MAP™ is a standardized case triage to help determine appropriate work disability interventions based on identification of robust and validated factors. Work Disability is
primarily a non-clinical problem and so are the most effective interventions.

MAPping Drives a Worker-centric Approach

Engagement is the next blockbuster drug. Motivation is highly dependent on feelings of control. Engagement is a pre-condition of having a sense of control. Without worker engagement, recovery and RTW planning can be very difficult. Creating a Motivation and Action Plan (MAP™) with the worker engages them in a Worker-centric discussion about the various phases of attaining a successful RTW outcome.
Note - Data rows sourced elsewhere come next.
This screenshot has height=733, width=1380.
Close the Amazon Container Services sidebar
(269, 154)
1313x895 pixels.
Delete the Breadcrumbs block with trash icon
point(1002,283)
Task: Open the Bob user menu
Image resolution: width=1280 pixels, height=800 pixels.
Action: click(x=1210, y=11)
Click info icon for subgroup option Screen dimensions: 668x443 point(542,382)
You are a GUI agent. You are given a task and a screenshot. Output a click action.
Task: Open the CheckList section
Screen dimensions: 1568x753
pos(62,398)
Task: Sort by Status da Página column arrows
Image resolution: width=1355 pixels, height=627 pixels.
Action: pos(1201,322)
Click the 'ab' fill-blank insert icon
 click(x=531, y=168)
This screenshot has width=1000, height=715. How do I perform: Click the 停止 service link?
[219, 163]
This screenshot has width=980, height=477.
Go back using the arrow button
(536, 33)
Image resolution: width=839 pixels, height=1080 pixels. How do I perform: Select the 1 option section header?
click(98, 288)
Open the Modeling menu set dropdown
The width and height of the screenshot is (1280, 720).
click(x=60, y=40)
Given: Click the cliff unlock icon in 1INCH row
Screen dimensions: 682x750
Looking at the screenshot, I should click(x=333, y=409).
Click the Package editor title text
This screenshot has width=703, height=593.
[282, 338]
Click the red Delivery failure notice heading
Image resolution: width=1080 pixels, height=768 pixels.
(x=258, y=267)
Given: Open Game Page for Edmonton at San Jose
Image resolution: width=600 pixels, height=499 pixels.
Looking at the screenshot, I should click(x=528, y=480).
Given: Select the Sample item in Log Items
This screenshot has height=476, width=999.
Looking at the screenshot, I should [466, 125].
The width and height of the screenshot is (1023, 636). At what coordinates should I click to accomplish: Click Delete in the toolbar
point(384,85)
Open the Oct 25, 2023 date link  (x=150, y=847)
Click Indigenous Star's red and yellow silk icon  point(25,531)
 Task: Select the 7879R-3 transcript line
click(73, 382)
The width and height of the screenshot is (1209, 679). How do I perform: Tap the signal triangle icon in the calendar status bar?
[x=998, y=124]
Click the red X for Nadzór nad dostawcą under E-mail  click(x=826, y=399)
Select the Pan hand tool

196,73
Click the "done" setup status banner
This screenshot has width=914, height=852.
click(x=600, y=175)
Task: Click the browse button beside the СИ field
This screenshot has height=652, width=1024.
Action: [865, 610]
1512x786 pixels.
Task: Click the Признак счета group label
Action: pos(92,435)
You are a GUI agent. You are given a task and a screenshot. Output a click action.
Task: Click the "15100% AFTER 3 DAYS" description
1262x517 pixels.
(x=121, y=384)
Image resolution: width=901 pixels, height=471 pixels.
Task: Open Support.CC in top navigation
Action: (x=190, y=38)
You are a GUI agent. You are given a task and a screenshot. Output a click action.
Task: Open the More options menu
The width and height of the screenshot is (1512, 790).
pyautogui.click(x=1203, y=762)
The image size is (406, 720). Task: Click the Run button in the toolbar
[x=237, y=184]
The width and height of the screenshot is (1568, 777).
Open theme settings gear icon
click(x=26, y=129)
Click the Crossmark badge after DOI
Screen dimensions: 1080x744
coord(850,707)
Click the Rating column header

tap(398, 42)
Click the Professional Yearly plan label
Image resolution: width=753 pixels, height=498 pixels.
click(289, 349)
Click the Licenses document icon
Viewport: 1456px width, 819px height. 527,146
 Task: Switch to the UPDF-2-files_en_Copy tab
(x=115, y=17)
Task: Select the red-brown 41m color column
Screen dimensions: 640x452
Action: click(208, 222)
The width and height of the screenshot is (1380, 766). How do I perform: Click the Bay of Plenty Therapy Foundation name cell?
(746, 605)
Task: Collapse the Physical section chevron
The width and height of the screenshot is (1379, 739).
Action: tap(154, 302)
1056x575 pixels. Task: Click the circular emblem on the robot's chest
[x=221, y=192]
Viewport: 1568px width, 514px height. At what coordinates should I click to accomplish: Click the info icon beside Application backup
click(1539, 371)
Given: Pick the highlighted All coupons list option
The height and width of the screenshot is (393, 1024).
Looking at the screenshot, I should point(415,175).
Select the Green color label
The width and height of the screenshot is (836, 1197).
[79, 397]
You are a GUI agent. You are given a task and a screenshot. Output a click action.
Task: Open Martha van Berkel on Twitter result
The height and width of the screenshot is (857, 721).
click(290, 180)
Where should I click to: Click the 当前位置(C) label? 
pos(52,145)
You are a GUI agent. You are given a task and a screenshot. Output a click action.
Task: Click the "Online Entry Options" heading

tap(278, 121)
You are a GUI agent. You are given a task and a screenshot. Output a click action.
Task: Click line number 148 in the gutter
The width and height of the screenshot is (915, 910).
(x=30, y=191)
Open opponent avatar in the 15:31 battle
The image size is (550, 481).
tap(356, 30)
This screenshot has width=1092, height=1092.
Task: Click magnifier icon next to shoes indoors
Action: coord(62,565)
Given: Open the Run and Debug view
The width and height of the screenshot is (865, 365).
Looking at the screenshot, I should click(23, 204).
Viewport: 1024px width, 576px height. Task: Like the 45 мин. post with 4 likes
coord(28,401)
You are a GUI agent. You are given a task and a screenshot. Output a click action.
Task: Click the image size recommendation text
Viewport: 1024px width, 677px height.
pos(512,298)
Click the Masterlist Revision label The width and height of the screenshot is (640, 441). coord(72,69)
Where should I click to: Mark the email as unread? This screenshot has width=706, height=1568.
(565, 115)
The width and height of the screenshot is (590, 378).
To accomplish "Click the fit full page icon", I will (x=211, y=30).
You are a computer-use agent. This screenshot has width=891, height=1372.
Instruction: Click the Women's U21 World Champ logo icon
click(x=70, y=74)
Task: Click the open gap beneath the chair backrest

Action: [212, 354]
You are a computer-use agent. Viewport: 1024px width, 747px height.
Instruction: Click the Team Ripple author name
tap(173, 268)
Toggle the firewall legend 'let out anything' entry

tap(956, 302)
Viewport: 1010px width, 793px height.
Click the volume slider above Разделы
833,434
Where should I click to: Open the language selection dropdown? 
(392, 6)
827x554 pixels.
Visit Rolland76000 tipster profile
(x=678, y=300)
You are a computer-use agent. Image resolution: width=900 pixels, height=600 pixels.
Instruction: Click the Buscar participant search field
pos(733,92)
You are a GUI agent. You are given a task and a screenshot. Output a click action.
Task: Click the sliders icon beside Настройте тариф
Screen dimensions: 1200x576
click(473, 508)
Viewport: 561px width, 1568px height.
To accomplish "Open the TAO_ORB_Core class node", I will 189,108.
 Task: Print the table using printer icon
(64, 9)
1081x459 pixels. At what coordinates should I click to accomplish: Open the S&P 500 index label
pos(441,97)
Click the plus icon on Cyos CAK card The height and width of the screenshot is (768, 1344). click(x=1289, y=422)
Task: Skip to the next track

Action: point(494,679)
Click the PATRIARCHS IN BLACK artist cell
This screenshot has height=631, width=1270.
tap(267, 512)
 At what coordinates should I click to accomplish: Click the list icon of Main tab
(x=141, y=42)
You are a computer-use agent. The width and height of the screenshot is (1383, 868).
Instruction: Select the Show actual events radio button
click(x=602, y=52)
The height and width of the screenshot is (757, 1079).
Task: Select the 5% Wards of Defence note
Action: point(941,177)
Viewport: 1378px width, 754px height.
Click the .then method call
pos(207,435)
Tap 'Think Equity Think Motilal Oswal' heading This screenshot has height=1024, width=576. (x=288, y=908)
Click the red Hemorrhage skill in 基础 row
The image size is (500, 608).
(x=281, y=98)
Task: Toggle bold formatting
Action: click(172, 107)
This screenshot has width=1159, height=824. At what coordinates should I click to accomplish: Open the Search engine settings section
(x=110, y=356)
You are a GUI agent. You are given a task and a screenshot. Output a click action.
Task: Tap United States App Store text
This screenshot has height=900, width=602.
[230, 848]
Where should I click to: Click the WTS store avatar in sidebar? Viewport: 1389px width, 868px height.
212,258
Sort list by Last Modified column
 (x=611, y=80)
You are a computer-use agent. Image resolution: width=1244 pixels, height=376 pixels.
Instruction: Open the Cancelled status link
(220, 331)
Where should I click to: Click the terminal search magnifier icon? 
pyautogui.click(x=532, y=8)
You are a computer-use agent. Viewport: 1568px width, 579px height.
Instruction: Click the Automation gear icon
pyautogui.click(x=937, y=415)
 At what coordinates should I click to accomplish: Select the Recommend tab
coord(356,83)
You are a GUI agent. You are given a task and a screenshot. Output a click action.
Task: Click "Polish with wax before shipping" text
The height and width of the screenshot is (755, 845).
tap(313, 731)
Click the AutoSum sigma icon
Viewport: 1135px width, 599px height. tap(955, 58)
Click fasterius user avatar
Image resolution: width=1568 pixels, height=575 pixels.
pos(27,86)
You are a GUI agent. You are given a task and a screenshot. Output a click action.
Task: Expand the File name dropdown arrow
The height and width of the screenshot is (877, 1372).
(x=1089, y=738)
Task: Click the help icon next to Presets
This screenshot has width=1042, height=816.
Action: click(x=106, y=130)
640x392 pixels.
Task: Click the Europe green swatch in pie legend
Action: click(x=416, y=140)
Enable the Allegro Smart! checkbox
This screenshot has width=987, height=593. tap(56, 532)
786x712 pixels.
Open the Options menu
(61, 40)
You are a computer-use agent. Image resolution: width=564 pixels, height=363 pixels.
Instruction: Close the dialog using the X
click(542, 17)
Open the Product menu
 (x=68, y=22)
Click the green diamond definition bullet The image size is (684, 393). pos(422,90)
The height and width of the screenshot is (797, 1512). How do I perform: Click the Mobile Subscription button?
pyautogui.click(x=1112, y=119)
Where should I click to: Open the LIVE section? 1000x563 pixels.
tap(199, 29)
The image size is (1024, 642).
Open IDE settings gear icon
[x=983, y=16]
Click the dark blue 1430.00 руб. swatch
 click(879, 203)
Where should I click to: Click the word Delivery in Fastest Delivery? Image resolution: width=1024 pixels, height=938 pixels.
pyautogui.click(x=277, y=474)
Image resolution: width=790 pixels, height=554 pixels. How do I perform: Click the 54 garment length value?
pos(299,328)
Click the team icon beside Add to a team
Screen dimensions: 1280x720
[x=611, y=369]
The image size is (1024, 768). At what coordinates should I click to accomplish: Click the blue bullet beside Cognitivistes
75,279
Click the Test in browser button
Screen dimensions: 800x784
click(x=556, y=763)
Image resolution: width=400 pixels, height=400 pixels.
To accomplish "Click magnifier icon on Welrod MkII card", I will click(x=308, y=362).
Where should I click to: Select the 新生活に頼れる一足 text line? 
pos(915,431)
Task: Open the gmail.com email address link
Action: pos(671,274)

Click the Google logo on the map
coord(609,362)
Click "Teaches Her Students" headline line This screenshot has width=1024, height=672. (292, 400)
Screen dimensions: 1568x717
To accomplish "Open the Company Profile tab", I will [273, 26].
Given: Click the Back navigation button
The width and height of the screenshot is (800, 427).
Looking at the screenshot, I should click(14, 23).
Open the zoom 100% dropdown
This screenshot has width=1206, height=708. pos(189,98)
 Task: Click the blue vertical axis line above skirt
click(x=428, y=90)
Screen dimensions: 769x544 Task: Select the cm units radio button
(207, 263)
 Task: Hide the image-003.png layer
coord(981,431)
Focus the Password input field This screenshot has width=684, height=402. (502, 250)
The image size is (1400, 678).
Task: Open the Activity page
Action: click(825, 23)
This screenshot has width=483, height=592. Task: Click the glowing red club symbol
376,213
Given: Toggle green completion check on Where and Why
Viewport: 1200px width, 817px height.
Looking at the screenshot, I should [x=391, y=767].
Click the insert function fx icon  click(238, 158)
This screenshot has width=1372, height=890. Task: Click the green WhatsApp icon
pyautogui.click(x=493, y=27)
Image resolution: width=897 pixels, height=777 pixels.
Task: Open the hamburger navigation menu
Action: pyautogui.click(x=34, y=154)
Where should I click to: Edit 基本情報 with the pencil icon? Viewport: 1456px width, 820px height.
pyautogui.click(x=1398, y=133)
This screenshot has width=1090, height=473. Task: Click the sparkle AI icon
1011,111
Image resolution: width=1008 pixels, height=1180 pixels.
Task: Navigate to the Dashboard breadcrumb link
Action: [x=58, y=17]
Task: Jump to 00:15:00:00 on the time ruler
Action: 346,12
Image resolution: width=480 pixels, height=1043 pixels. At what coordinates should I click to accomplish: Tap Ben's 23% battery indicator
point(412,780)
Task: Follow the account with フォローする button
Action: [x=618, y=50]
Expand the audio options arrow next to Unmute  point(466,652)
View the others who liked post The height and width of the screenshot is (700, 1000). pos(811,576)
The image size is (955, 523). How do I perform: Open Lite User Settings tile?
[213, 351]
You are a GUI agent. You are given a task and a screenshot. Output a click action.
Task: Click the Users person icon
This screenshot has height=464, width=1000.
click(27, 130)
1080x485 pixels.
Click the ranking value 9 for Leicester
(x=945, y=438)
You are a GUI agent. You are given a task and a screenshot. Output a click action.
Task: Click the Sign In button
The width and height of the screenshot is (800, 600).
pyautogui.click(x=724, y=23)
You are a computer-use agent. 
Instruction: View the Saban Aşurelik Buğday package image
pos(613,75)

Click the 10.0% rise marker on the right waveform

A Worker-centric approach Drives Outcomes

A worker-centric approach is the next evolution in managing unnecessary Work Disability. The worker has the most power to determine their eventual outcome after experiencing an injury or illness.

MAPping in 4 STEPS

1. Motivation Planning

The worker’s decision to return to work is the first step to motivation. Identifying their underlying motivation to recovery and RTW is an important step that
focuses the worker’s intentions on successfully returning to work.

2. Risk Factor Identification

Screening and assessing for the most robust, predictive risk factors to identify those workers that are at greatest risk of unnecessary Work Disability sets the stage for successful action planning.

3. Action Planning

An action plan is developed in collaboration with the worker that addresses problems that prevent striving and persisting towards RTW and recovery.

4. Review and Revise

With completion of a successful MAP, stakeholder buy-in is substantially increased. The MAP is revisited and updated with the worker as needed.

Some Words From Our Clients

The workshops were absolutely fabulous and really, exactly what I hoped they would be… inspiring, dynamic, informative but most of all, really thought provoking.  The MAP is so completely relevant and will be so valuable for staff. I can’t wait to see how applying what we learned changes how we work. I feel sure our outcomes will improve as a result!!

Kate Marshall, PEI Workers' Compensation Board

Completely different approach to Disability Management for me. Would recommend this workshop highly!

Carol Galloway, Vancouver Community College

Very well thought out and evidence-based and therefore relevant.

Case Manager, WorkSafe New Brunswick

Very structured and informative way to approach RTW.  The MAP conversation helps the worker set goals.

Case Manager , Department of Labor and Industries

Unnecessary Work Disability is tenacious and unforgiving if left to its own.

A Worker-centric Approach is THE best practice.